How can I do integrals by just eyeing them?

[iamsmooth]

So I have an integral say:

$$\int \! \cos 3x dx$$

The antiderivative is
$$\frac{1}{3}\sin (3x) + K$$

But it's not obvious to me how to eye it. What I normally do is try to look for a derivative of something within the integral, so I'd know it's a result of a chain rule, but this function doesn't have it. Then I try integration by parts and it just becomes a whole big mess. I also tried the opposite rule of differentiation where you just raise the exponent by 1, then divide by the exponent, which doen't work in this case since it's not an easy polynomial.

Finally, I'm out of options and I do guessing and checking by doing semi random functions and differentiating them to see if I get the integral, and if I do, I've found the antiderivative.

There's got to be a better way to interpret this problem. I think I'm just not thinking of it correctly. Can anyone give me some pointers?

 

[pbandjay]

For me, being able to "eye" an integral comes with practice. There are still many integrals that are harder to see the answer right away.

With your function, if y = 3x then dy = 3dx. In order to get 3dx inside of the integral, it needs to be balanced by a 1/3, which can be brought outside of the integrand:

$$\frac{1}{3}\int\cos(3x)3dx$$

$$\frac{1}{3}\int\cos(y)dy = \frac{1}{3}\sin(y) + K = \frac{1}{3}\sin(3x) + K$$

Always good to check:

$$\dfrac{d}{dx}(\frac{1}{3}\sin(3x) + K) = \frac{1}{3}\cos(3x)\dfrac{d}{dx}3x = \frac{3}{3}\cos(3x) = \cos(3x)$$

 

[iamsmooth]

Maybe I'm looking too much into it when this should be a more basic question.

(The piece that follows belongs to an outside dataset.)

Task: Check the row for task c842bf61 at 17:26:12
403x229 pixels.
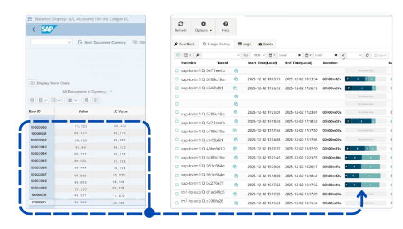Action: tap(177, 88)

What does the dx (or d(whatever)) mean? Is it really necessary to have the dx beside every integral? I always forget to leave that in for some reason, and questions still seem to work out.
d/dx = derivative with respect to x, dx = ?

 

[Prologue]

Yes it is necessary for your expression to make sense. It is there because (in an intuitive way) you ARE multiplying the integrand by dx. You evaluate the integrand at the starting point, multiply it by dx, then scoot along in the functions variable by an amount dx to f(x+dx), then multiply that function value by dx, and so on then sum all of them. The notation of the integral contains all of that information in there. It literally means "take the sum of this infinite number of products of function values with dx". That is why the thing is a squiggly line, the integral sign is just a stylized S, meaning take the sum of...

 

[iamsmooth]

I'm understanding what integrals are, they're basically summation notation of the area in a curve, or something like that... I was just having trouble with notation. Is Pbandjay's solution to the problem considered u-substitution? I thought you only use u-substitution when you see an expression and its derivative within an integral.

 

[HallsofIvy]

For a linear substitution, u= ax+ b, du= adx or dx= (1/a)du. You can always move constants, like 1/a, in or out of integrals. For anything more complicated, du will be some function of x times dx and that cannot be moved in or out of the integral- it must already be "within" the integral.

"Substitution" in an integral is basically the inverse of the chain rule. If you see something like f(ax+b), you can, with practice, think immediately that its derivative is af'(ax+b). For f(u(x)) where u is more complicated than just ax+b, you might have to work out the derivative of u. Similarly, with $\int f(ax+b) dx$ you can, with practice, think immediately that it is (1/a)F(ax+b)+ C where "F" is an anti-derivative of f. For $\int F(u(x))dx$ where u is more complicated than just ax+ b, that is a much more difficult problem.